Pictures are not part of the copy; retype all the records below exactly.

[Dataset records]
---

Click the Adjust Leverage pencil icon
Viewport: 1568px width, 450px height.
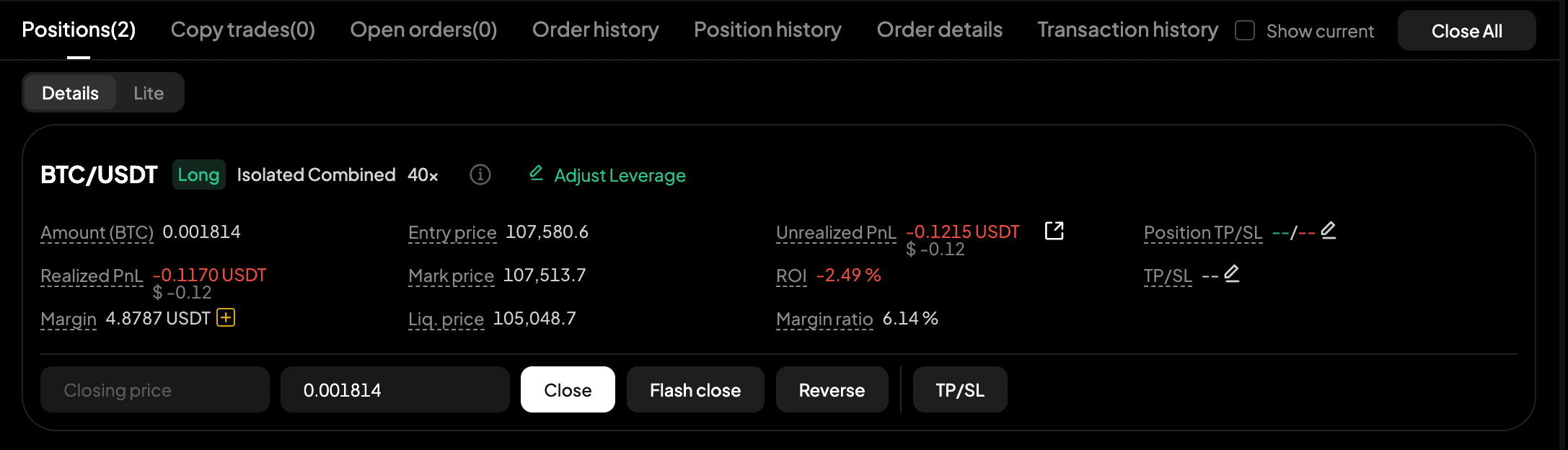[x=537, y=173]
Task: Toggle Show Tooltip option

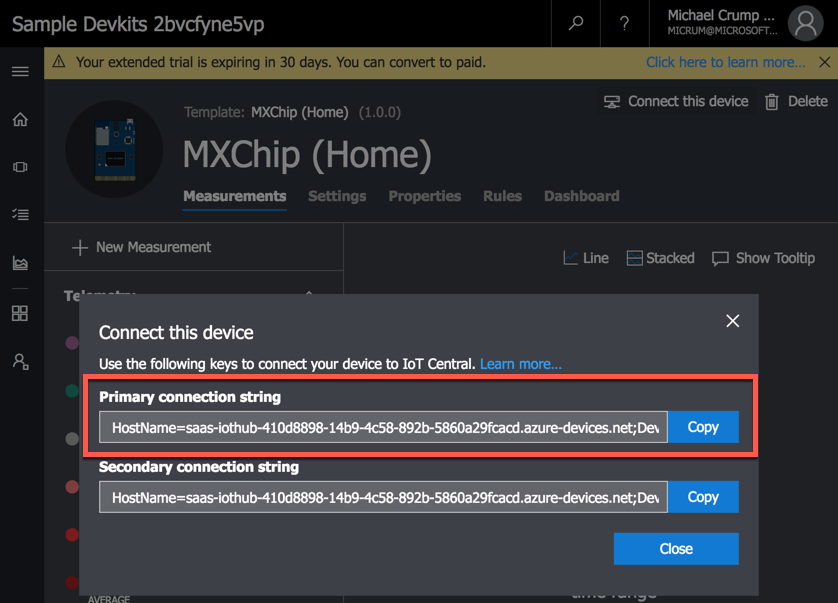Action: [x=763, y=258]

---

WRITTEN RESPONSE
Click the Adjust Leverage pencil icon
Viewport: 1568px width, 450px height.
[x=537, y=173]
Task: Toggle Show Tooltip option

Action: [x=763, y=258]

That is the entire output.